● **What the task requires**
Every record must be restated exactly as written.

● **Material for this exercise**
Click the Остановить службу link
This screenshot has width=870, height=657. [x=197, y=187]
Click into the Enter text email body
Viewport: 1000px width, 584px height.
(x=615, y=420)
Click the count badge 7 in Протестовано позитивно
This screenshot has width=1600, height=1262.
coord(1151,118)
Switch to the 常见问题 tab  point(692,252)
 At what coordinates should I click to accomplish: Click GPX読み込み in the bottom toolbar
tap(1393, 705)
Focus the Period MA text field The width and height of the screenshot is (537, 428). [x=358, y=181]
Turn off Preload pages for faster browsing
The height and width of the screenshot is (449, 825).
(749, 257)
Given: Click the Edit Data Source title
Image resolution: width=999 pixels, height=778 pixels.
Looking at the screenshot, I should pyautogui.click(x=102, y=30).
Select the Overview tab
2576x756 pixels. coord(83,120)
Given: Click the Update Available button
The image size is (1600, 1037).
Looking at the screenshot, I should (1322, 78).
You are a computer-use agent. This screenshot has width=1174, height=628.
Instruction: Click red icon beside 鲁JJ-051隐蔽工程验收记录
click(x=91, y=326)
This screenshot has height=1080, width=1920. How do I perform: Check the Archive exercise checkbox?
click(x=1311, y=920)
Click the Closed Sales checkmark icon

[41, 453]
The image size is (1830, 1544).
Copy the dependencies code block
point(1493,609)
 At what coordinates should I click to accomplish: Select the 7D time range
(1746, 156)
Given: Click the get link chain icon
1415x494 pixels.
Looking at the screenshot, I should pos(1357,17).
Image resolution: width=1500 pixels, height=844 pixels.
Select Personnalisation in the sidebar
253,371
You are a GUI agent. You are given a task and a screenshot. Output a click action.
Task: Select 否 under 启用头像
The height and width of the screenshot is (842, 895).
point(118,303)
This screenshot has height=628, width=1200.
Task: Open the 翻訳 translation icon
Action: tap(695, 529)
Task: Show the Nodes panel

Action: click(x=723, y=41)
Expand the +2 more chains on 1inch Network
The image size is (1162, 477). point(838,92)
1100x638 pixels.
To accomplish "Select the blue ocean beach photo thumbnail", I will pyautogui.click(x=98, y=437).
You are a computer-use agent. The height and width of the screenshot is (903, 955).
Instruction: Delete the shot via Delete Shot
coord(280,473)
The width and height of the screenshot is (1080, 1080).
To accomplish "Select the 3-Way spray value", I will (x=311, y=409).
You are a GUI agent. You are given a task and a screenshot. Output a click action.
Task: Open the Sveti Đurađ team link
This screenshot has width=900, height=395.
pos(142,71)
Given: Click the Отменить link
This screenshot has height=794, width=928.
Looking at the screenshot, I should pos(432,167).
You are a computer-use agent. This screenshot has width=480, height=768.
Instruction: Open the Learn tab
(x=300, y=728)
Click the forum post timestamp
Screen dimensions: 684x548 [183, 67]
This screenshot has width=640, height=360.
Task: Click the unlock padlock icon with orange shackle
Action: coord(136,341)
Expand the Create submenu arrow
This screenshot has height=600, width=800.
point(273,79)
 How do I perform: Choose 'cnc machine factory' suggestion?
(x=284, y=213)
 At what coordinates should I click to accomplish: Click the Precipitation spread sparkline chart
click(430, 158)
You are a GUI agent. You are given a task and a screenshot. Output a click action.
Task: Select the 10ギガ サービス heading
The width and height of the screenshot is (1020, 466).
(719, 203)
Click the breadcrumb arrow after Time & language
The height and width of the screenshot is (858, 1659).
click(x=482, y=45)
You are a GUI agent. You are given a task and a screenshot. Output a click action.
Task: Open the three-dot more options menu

● **Your response**
Click the Остановить службу link
This screenshot has width=870, height=657. [x=197, y=187]
Click into the Enter text email body
Viewport: 1000px width, 584px height.
(x=615, y=420)
Click the count badge 7 in Протестовано позитивно
This screenshot has width=1600, height=1262.
coord(1151,118)
Switch to the 常见问题 tab  point(692,252)
 At what coordinates should I click to accomplish: Click GPX読み込み in the bottom toolbar
tap(1393, 705)
Focus the Period MA text field The width and height of the screenshot is (537, 428). [x=358, y=181]
Turn off Preload pages for faster browsing
The height and width of the screenshot is (449, 825).
(749, 257)
Given: Click the Edit Data Source title
Image resolution: width=999 pixels, height=778 pixels.
Looking at the screenshot, I should pyautogui.click(x=102, y=30).
Select the Overview tab
2576x756 pixels. coord(83,120)
Given: Click the Update Available button
The image size is (1600, 1037).
Looking at the screenshot, I should (1322, 78).
You are a computer-use agent. This screenshot has width=1174, height=628.
Instruction: Click red icon beside 鲁JJ-051隐蔽工程验收记录
click(x=91, y=326)
This screenshot has height=1080, width=1920. How do I perform: Check the Archive exercise checkbox?
click(x=1311, y=920)
Click the Closed Sales checkmark icon

[41, 453]
The image size is (1830, 1544).
Copy the dependencies code block
point(1493,609)
 At what coordinates should I click to accomplish: Select the 7D time range
(1746, 156)
Given: Click the get link chain icon
1415x494 pixels.
Looking at the screenshot, I should pos(1357,17).
Image resolution: width=1500 pixels, height=844 pixels.
Select Personnalisation in the sidebar
253,371
You are a GUI agent. You are given a task and a screenshot. Output a click action.
Task: Select 否 under 启用头像
The height and width of the screenshot is (842, 895).
point(118,303)
This screenshot has height=628, width=1200.
Task: Open the 翻訳 translation icon
Action: tap(695, 529)
Task: Show the Nodes panel

Action: click(x=723, y=41)
Expand the +2 more chains on 1inch Network
The image size is (1162, 477). point(838,92)
1100x638 pixels.
To accomplish "Select the blue ocean beach photo thumbnail", I will pyautogui.click(x=98, y=437).
You are a computer-use agent. The height and width of the screenshot is (903, 955).
Instruction: Delete the shot via Delete Shot
coord(280,473)
The width and height of the screenshot is (1080, 1080).
To accomplish "Select the 3-Way spray value", I will (x=311, y=409).
You are a GUI agent. You are given a task and a screenshot. Output a click action.
Task: Open the Sveti Đurađ team link
This screenshot has width=900, height=395.
pos(142,71)
Given: Click the Отменить link
This screenshot has height=794, width=928.
Looking at the screenshot, I should pos(432,167).
You are a computer-use agent. This screenshot has width=480, height=768.
Instruction: Open the Learn tab
(x=300, y=728)
Click the forum post timestamp
Screen dimensions: 684x548 [183, 67]
This screenshot has width=640, height=360.
Task: Click the unlock padlock icon with orange shackle
Action: coord(136,341)
Expand the Create submenu arrow
This screenshot has height=600, width=800.
point(273,79)
 How do I perform: Choose 'cnc machine factory' suggestion?
(x=284, y=213)
 At what coordinates should I click to accomplish: Click the Precipitation spread sparkline chart
click(430, 158)
You are a GUI agent. You are given a task and a screenshot. Output a click action.
Task: Select the 10ギガ サービス heading
The width and height of the screenshot is (1020, 466).
(719, 203)
Click the breadcrumb arrow after Time & language
The height and width of the screenshot is (858, 1659).
click(x=482, y=45)
You are a GUI agent. You are given a task and a screenshot. Output a click action.
Task: Open the three-dot more options menu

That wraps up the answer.